- _What is being asked_
Each record should be retyped word for word.

--

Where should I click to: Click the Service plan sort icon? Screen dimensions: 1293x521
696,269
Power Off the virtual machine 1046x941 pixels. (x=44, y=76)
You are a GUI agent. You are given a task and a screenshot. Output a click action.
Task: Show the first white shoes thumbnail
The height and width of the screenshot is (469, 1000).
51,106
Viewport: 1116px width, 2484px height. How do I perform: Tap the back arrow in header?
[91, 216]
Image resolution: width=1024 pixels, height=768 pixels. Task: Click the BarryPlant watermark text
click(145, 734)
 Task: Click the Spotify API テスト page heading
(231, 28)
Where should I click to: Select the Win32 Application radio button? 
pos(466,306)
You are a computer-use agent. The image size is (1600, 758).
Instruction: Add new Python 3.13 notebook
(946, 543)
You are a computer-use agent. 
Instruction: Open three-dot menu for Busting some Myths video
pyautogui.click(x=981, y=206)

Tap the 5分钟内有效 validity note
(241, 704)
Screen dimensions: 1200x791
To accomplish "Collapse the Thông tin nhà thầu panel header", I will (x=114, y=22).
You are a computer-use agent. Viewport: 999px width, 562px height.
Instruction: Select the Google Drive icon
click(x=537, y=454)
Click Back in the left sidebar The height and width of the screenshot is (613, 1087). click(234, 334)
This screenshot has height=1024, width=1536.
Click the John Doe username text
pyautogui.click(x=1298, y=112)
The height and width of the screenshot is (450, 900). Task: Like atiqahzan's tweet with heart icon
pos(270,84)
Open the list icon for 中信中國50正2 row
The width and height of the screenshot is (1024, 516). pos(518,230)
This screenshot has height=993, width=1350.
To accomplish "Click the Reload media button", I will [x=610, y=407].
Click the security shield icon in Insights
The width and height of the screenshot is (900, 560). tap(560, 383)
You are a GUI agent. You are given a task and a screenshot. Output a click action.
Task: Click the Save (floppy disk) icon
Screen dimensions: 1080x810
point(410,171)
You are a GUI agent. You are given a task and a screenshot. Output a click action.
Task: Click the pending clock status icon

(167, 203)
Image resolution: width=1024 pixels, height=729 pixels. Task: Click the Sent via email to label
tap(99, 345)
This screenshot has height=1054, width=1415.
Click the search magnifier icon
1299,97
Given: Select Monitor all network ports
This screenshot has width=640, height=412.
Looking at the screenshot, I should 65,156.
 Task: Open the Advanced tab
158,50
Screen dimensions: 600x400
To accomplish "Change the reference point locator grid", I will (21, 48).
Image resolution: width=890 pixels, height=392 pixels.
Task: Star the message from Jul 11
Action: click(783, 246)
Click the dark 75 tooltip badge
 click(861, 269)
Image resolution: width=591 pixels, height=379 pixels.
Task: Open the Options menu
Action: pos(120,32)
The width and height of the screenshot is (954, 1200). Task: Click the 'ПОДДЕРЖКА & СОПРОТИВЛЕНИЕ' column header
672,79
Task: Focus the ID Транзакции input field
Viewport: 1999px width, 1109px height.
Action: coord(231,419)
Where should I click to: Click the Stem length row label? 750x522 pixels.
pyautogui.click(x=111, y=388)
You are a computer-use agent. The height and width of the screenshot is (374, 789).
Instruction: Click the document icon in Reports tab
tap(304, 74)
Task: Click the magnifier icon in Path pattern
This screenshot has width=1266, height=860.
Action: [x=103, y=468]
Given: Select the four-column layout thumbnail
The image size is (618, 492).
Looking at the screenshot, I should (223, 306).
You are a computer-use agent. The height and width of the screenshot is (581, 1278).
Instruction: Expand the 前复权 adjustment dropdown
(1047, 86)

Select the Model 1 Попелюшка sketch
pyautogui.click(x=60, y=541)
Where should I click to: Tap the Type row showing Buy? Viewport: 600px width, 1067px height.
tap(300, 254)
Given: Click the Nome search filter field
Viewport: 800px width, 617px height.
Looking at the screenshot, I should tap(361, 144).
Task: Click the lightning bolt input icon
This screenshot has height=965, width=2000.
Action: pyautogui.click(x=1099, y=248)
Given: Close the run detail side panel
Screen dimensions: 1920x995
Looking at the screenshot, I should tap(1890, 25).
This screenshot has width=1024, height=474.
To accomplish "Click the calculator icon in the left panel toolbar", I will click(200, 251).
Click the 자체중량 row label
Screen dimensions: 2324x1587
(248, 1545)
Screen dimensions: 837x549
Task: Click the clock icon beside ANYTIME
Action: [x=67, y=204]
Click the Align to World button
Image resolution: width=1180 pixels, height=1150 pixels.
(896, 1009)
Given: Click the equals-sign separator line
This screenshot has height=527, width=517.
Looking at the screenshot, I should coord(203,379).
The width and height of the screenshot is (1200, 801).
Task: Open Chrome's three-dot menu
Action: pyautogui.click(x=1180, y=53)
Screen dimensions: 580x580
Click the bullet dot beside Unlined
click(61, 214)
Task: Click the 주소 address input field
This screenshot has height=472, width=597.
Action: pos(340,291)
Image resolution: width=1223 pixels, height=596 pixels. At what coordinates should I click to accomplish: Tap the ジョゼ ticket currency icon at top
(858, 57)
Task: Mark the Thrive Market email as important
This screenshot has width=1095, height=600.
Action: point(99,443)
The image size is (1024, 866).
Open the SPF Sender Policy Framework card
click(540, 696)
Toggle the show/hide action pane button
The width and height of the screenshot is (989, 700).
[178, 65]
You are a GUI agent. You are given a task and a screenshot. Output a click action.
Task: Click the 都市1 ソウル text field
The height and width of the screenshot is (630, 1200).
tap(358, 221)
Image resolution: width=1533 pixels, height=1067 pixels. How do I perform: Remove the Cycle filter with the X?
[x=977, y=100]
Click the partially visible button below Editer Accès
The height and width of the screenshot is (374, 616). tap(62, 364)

--

- _Output of the exercise_
Where should I click to: Click the Service plan sort icon? Screen dimensions: 1293x521
696,269
Power Off the virtual machine 1046x941 pixels. (x=44, y=76)
You are a GUI agent. You are given a task and a screenshot. Output a click action.
Task: Show the first white shoes thumbnail
The height and width of the screenshot is (469, 1000).
51,106
Viewport: 1116px width, 2484px height. How do I perform: Tap the back arrow in header?
[91, 216]
Image resolution: width=1024 pixels, height=768 pixels. Task: Click the BarryPlant watermark text
click(145, 734)
 Task: Click the Spotify API テスト page heading
(231, 28)
Where should I click to: Select the Win32 Application radio button? 
pos(466,306)
You are a computer-use agent. The image size is (1600, 758).
Instruction: Add new Python 3.13 notebook
(946, 543)
You are a computer-use agent. 
Instruction: Open three-dot menu for Busting some Myths video
pyautogui.click(x=981, y=206)

Tap the 5分钟内有效 validity note
(241, 704)
Screen dimensions: 1200x791
To accomplish "Collapse the Thông tin nhà thầu panel header", I will (x=114, y=22).
You are a computer-use agent. Viewport: 999px width, 562px height.
Instruction: Select the Google Drive icon
click(x=537, y=454)
Click Back in the left sidebar The height and width of the screenshot is (613, 1087). click(234, 334)
This screenshot has height=1024, width=1536.
Click the John Doe username text
pyautogui.click(x=1298, y=112)
The height and width of the screenshot is (450, 900). Task: Like atiqahzan's tweet with heart icon
pos(270,84)
Open the list icon for 中信中國50正2 row
The width and height of the screenshot is (1024, 516). pos(518,230)
This screenshot has height=993, width=1350.
To accomplish "Click the Reload media button", I will [x=610, y=407].
Click the security shield icon in Insights
The width and height of the screenshot is (900, 560). tap(560, 383)
You are a GUI agent. You are given a task and a screenshot. Output a click action.
Task: Click the Save (floppy disk) icon
Screen dimensions: 1080x810
point(410,171)
You are a GUI agent. You are given a task and a screenshot. Output a click action.
Task: Click the pending clock status icon

(167, 203)
Image resolution: width=1024 pixels, height=729 pixels. Task: Click the Sent via email to label
tap(99, 345)
This screenshot has height=1054, width=1415.
Click the search magnifier icon
1299,97
Given: Select Monitor all network ports
This screenshot has width=640, height=412.
Looking at the screenshot, I should 65,156.
 Task: Open the Advanced tab
158,50
Screen dimensions: 600x400
To accomplish "Change the reference point locator grid", I will (21, 48).
Image resolution: width=890 pixels, height=392 pixels.
Task: Star the message from Jul 11
Action: click(783, 246)
Click the dark 75 tooltip badge
 click(861, 269)
Image resolution: width=591 pixels, height=379 pixels.
Task: Open the Options menu
Action: pos(120,32)
The width and height of the screenshot is (954, 1200). Task: Click the 'ПОДДЕРЖКА & СОПРОТИВЛЕНИЕ' column header
672,79
Task: Focus the ID Транзакции input field
Viewport: 1999px width, 1109px height.
Action: coord(231,419)
Where should I click to: Click the Stem length row label? 750x522 pixels.
pyautogui.click(x=111, y=388)
You are a computer-use agent. The height and width of the screenshot is (374, 789).
Instruction: Click the document icon in Reports tab
tap(304, 74)
Task: Click the magnifier icon in Path pattern
This screenshot has width=1266, height=860.
Action: [x=103, y=468]
Given: Select the four-column layout thumbnail
The image size is (618, 492).
Looking at the screenshot, I should (223, 306).
You are a computer-use agent. The height and width of the screenshot is (581, 1278).
Instruction: Expand the 前复权 adjustment dropdown
(1047, 86)

Select the Model 1 Попелюшка sketch
pyautogui.click(x=60, y=541)
Where should I click to: Tap the Type row showing Buy? Viewport: 600px width, 1067px height.
tap(300, 254)
Given: Click the Nome search filter field
Viewport: 800px width, 617px height.
Looking at the screenshot, I should tap(361, 144).
Task: Click the lightning bolt input icon
This screenshot has height=965, width=2000.
Action: pyautogui.click(x=1099, y=248)
Given: Close the run detail side panel
Screen dimensions: 1920x995
Looking at the screenshot, I should tap(1890, 25).
This screenshot has width=1024, height=474.
To accomplish "Click the calculator icon in the left panel toolbar", I will click(200, 251).
Click the 자체중량 row label
Screen dimensions: 2324x1587
(248, 1545)
Screen dimensions: 837x549
Task: Click the clock icon beside ANYTIME
Action: [x=67, y=204]
Click the Align to World button
Image resolution: width=1180 pixels, height=1150 pixels.
(896, 1009)
Given: Click the equals-sign separator line
This screenshot has height=527, width=517.
Looking at the screenshot, I should coord(203,379).
The width and height of the screenshot is (1200, 801).
Task: Open Chrome's three-dot menu
Action: pyautogui.click(x=1180, y=53)
Screen dimensions: 580x580
Click the bullet dot beside Unlined
click(61, 214)
Task: Click the 주소 address input field
This screenshot has height=472, width=597.
Action: pos(340,291)
Image resolution: width=1223 pixels, height=596 pixels. At what coordinates should I click to accomplish: Tap the ジョゼ ticket currency icon at top
(858, 57)
Task: Mark the Thrive Market email as important
This screenshot has width=1095, height=600.
Action: point(99,443)
The image size is (1024, 866).
Open the SPF Sender Policy Framework card
click(540, 696)
Toggle the show/hide action pane button
The width and height of the screenshot is (989, 700).
[178, 65]
You are a GUI agent. You are given a task and a screenshot. Output a click action.
Task: Click the 都市1 ソウル text field
The height and width of the screenshot is (630, 1200).
tap(358, 221)
Image resolution: width=1533 pixels, height=1067 pixels. How do I perform: Remove the Cycle filter with the X?
[x=977, y=100]
Click the partially visible button below Editer Accès
The height and width of the screenshot is (374, 616). tap(62, 364)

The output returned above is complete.